ManufacturerNotes on recommended anti-skate settingNotes on recommended VTF
ThorensSet to same value as VTF, “however, sometimes better sound quality can be achieved by using only 75 per cent of the value”“The cartridge manufacturer will have stated the ideal tracking force either on their website or in the setup instructions included with the cartridge… Forces of around 2 g or less serve as a good starting point”
Fluance“Set the anti-skating control value to match the recommended tracking force”“For OM10, the tracking force is 1.5g. For 2M Red and 2M Blue, it is 1.8g”

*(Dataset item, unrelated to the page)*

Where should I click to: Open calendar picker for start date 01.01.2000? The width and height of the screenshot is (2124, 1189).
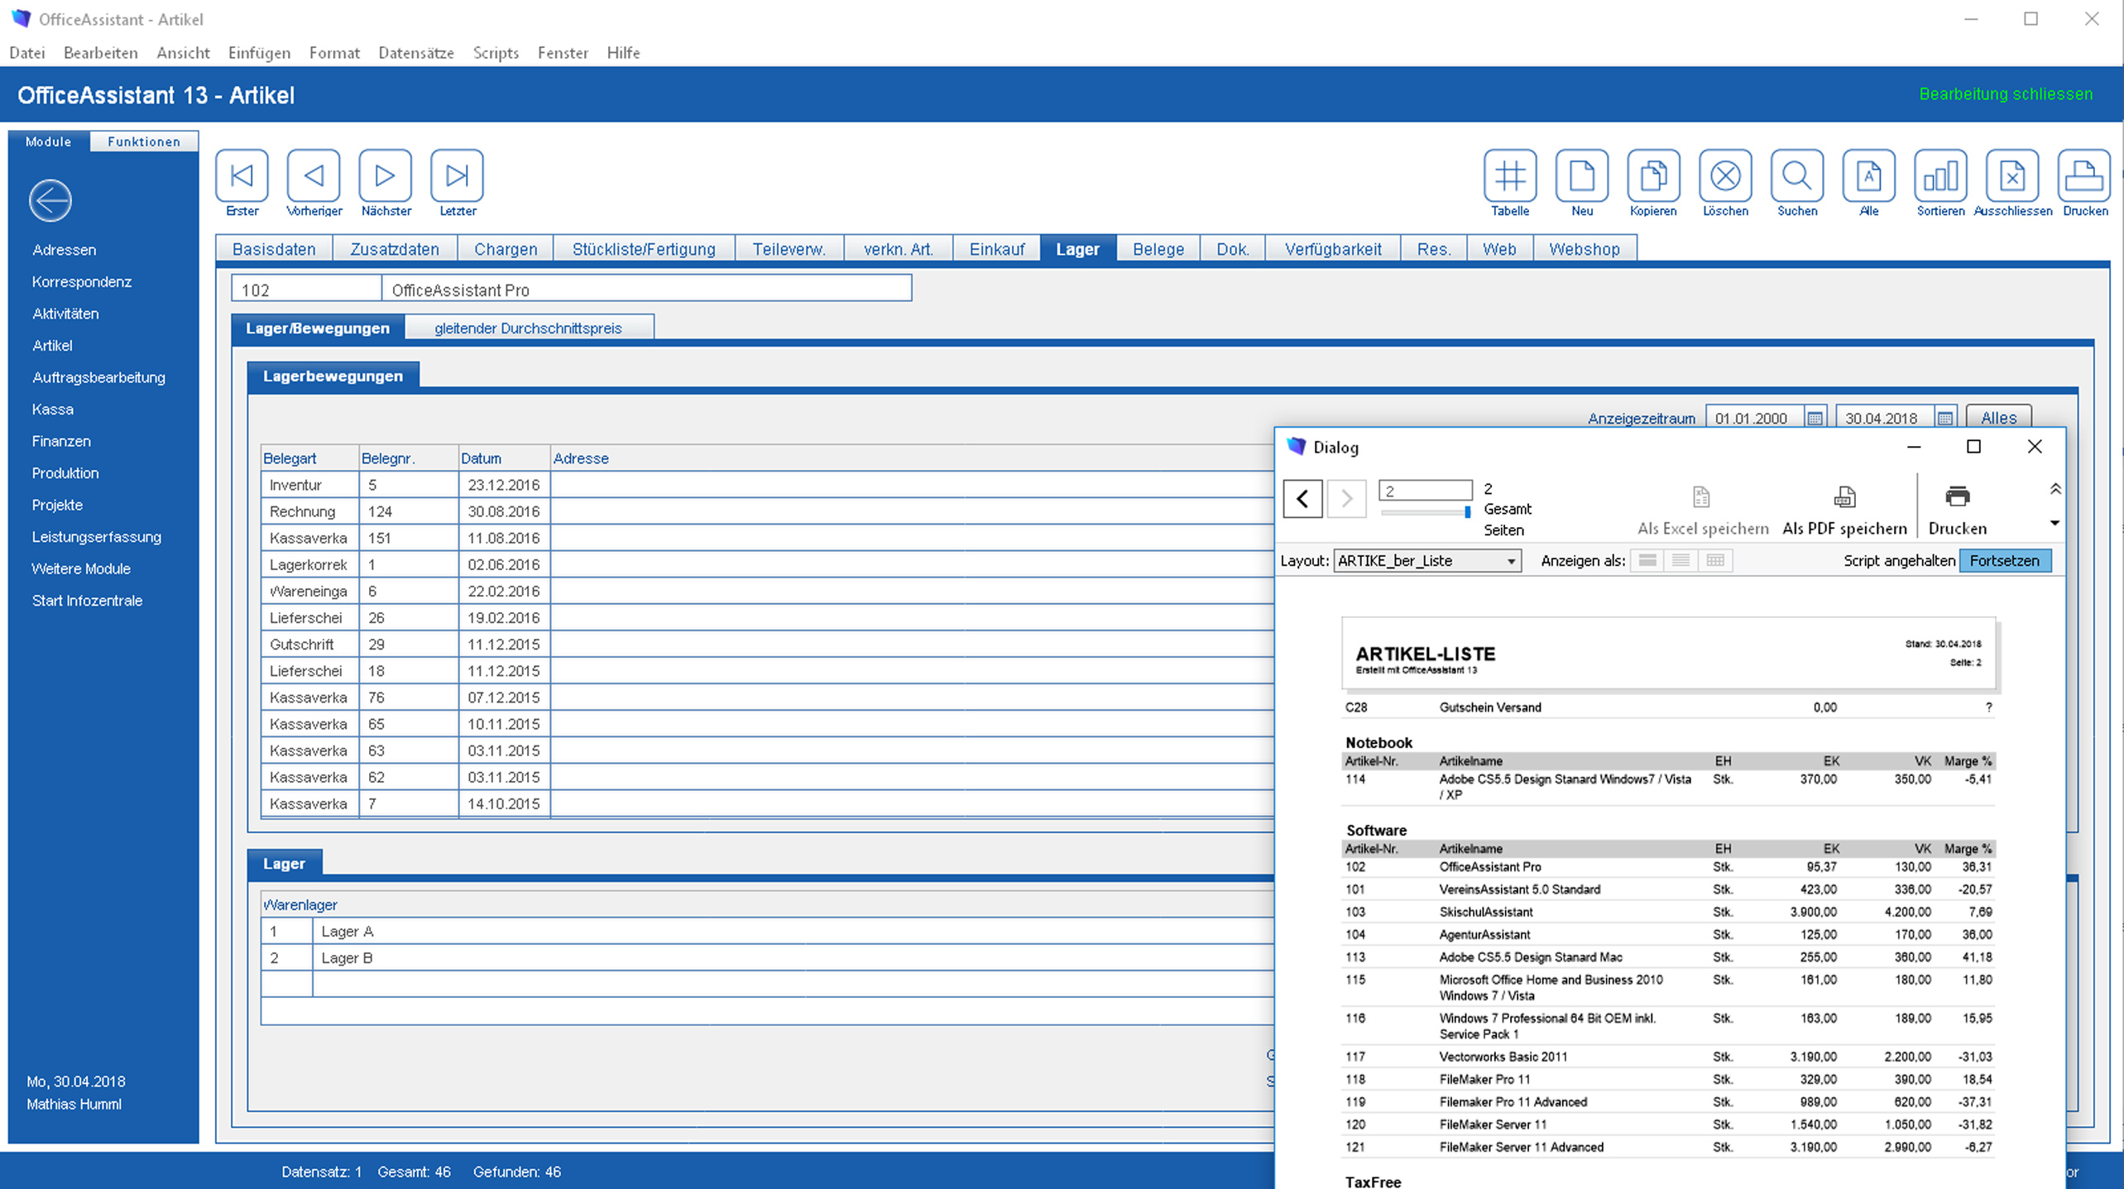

Sony“Set the anti-skating dial to the same setting as the tracking force scale ring. The numbers on the anti-skating dial correspond to 1g of tracking force”“When using the supplied cartridge (for the PS-LX350H turntable), turn the counterweight so that 2 reading lines up with the next index line. The supplied cartridge requires 2 grams of tracking force”
Denon“Make sure that the anti-skating value is the same as the stylus pressure value” – the VTF“Turn the counterweight in the direction of the arrow so that the ‘2’ mark of the stylus pressure adjustment ring is lined up with the line on the tone arm. The appropriate stylus pressure for the cartridge included with this unit (Denon DP-400) is 2.0 g (19.6 mN)”
Audio Technica“To set the anti-skate on a turntable that features a user-adjustable control, begin by adjusting it to the same value as the vertical tracking force (VTF) used – this will get you in the ballpark. Inner groove distortion in particular can be quite noticeable. Listen carefully to the last few minutes of a record to determine if more or less anti-skate is needed … determine if it appears to be louder on one channel, the left or the right. Adjust the anti-skate value until the distortion is minimized”“If you are working with the AT95E cartridge we recommend setting the force to 2 grams. If you ever install an alternate cartridge, you’ll need to adjust the tracking force according to the manufacturer’s recommended setting”
*Always refer to the cartridge and/or turntable manufacturer instructions for the specific VTF. The above are general guidelines taken from manufacturer websites and instruction manuals, and the VTF and relative anti-skate settings can vary across models within the same manufacturer’s range of products.